- [Excerto]:
•••

O caso Nuno Santos, ou como culpar o governo de tudo o que acontece

Na confusão em que vivemos é muito fácil perder o Norte. Mais ainda quando a imprensa não contribui nada para tornar as coisas claras. Pelo contrário, perece que prefere confundir, baralhar e com isso obter algum resultado.

O caso Nuno Santos é emblemático desse ponto de vista.

Nuno Santos terá alegadamente dado acesso as forças de segurança para visionarem as imagens da manifestação em frente à AR.

Quando isto veio a lume, entre desmentidos e acusações não se percebia quem afinal tinha dado essa autorização. A coisa estava nebulosa e nebulosa ficou.

De acordo com o Correio da Manhã
Alberto da Ponte informou ainda que "o conselho de administração da RTP entende que não há motivos para abertura de um processo disciplinar" a Nuno Santos, director de Informação, por ter autorizado a PSP a visionar imagens ‘não editadas' dos incidentes de 14 de Novembro frente à Assembleia da República, mas como consequência deste processo e com base no inquérito, decidiu "a exoneração de toda a direcção de informação".
Ou seja a única consequência seria a exoneração da direcção de informação. Nuno Santos ficava na RTP mas deixava de ser director de Informação.

Mas Nuno Santos foi depois convocado a prestar esclarecimentos numa comissão da AR.

•••

- [Dados apresentados]:
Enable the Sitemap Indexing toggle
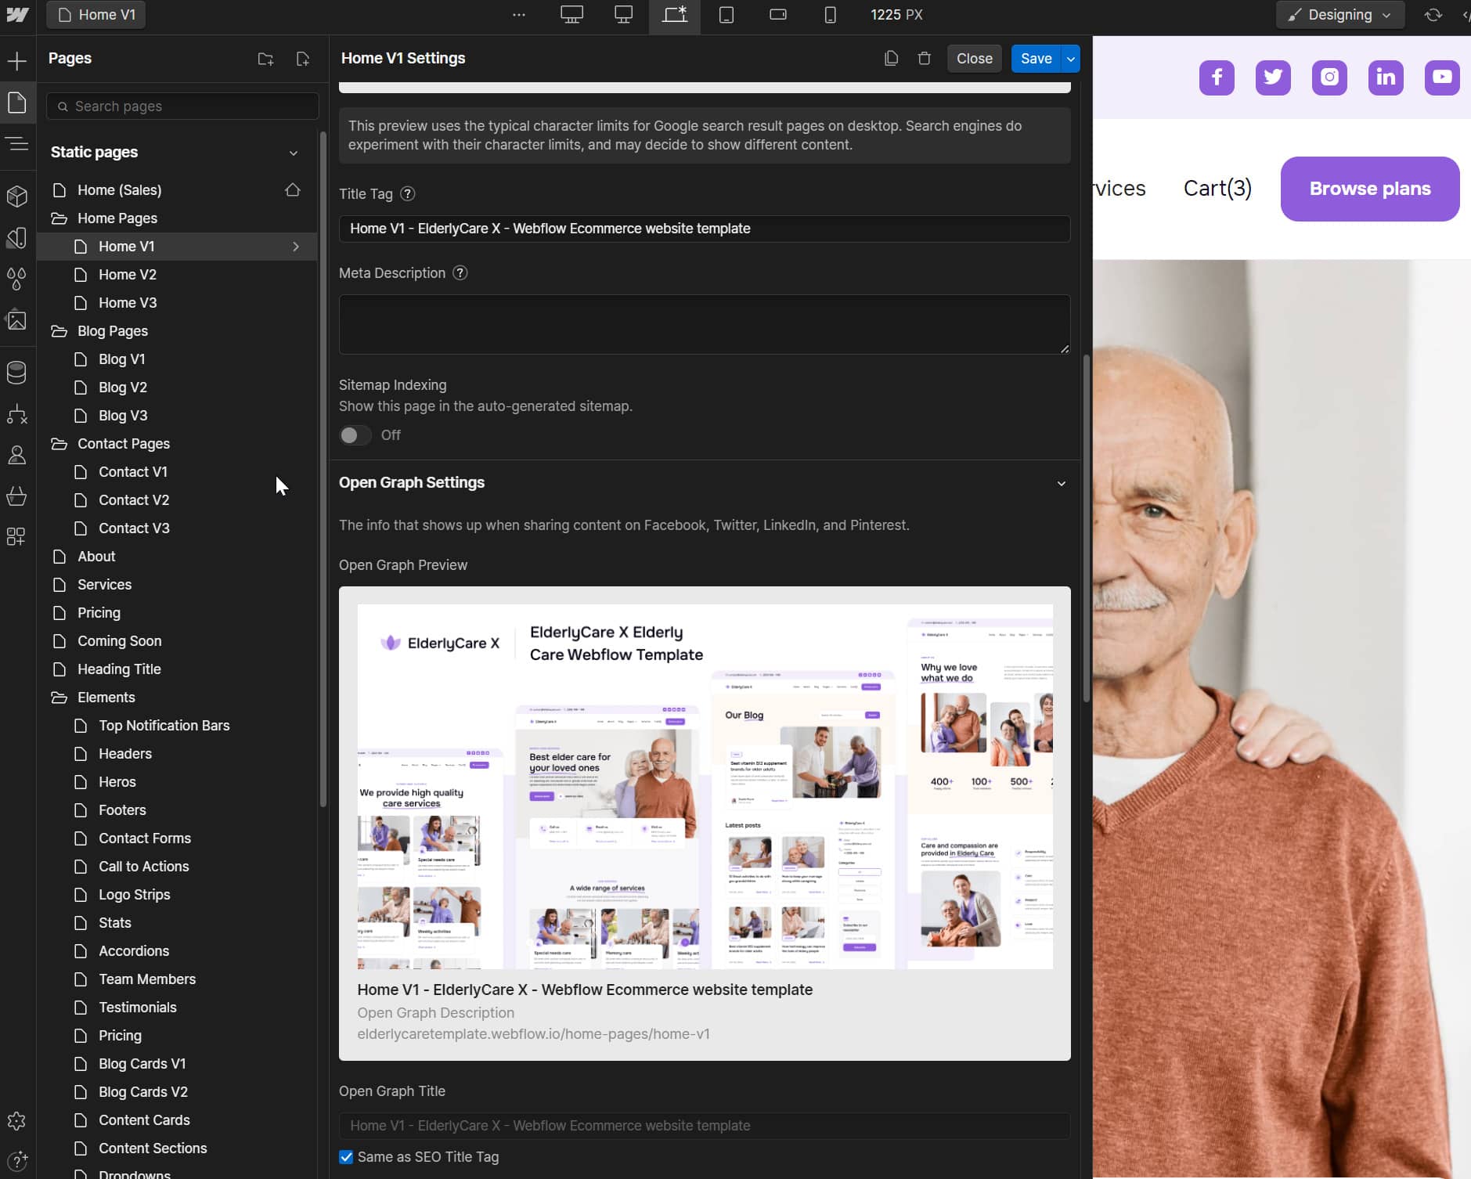The width and height of the screenshot is (1471, 1179). (x=355, y=434)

•••

- [O que se pede]:
Retoma o texto sobre o caso Nuno Santos e continua-o a partir da última frase apresentada.

- [Resposta pedida]:
E aí abriu a boca para lá do que é sensato. Entre outras coisas disse que quem não estava interessado em trabalhar com a administração da RTP era ele.

Em linhas gerais chamou-lhes pulhas refinadamente. Com razão ou não. Até acredito que tenha razão.

A administração da RTP levantou-lhe um processo disciplinar por essas declarações. Não foi pela sua opinião, foi por essas declarações que mesmo sendo a sua opinião são de alguma forma pouco aceitáveis da parte de um trabalhador para com o seu empregador.
Quantos trabalhadores poderiam dizer isto na cara do seu empregador ou declará-lo publicamente num meio de comunicação sem esperar alguma espécie de acção da outra parte?

Depois deste processo disciplinar, Nuno Santos pediu esclarecimentos à presidente da AR par saber se as suas declarações estavam abrangidas por uma qualquer imunidade. Ao que lhe foi dito que não estavam.
Ele podia ter requerido audição à porta fechada mas não resistiu ao espectáculo e quis ter os media a divulgar as suas declarações.

Resulta do processo disciplinar o seu despedimento.

E agora vai para a justiça contestar esse despedimento.

O que é curioso é que o Público tem um artigo em que chega a transcrever as declarações de Nuno Santos em que diz que foi despedido por "delito de opinião que está banido da ordem jurídica desde 1976".
O mesmo artigo tem um link para a notícia do pedido de esclarecimentos à presidente da AR mas omite um link para um artigo no mesmo jornal em que Assunção Esteves esclarece que não há imunidade aos depoentes mas que eles podem requerer audição à porta fechada (coisa que Nuno Santos não fez porque achava que os julgamentos mediáticos são a solução que lhe permitiria safar-se).

O fascinante de tudo isto é que agora se culpa o Governo deste despedimento. Em primeiro llugar culpava-se por usar meios públicos para exercer repressão policial e perseguir os "manifestantes" e agora culpa-se o mesmo Governo do despedimento do indivíduo que supostamente os ajudou a perseguir os "manifestantes".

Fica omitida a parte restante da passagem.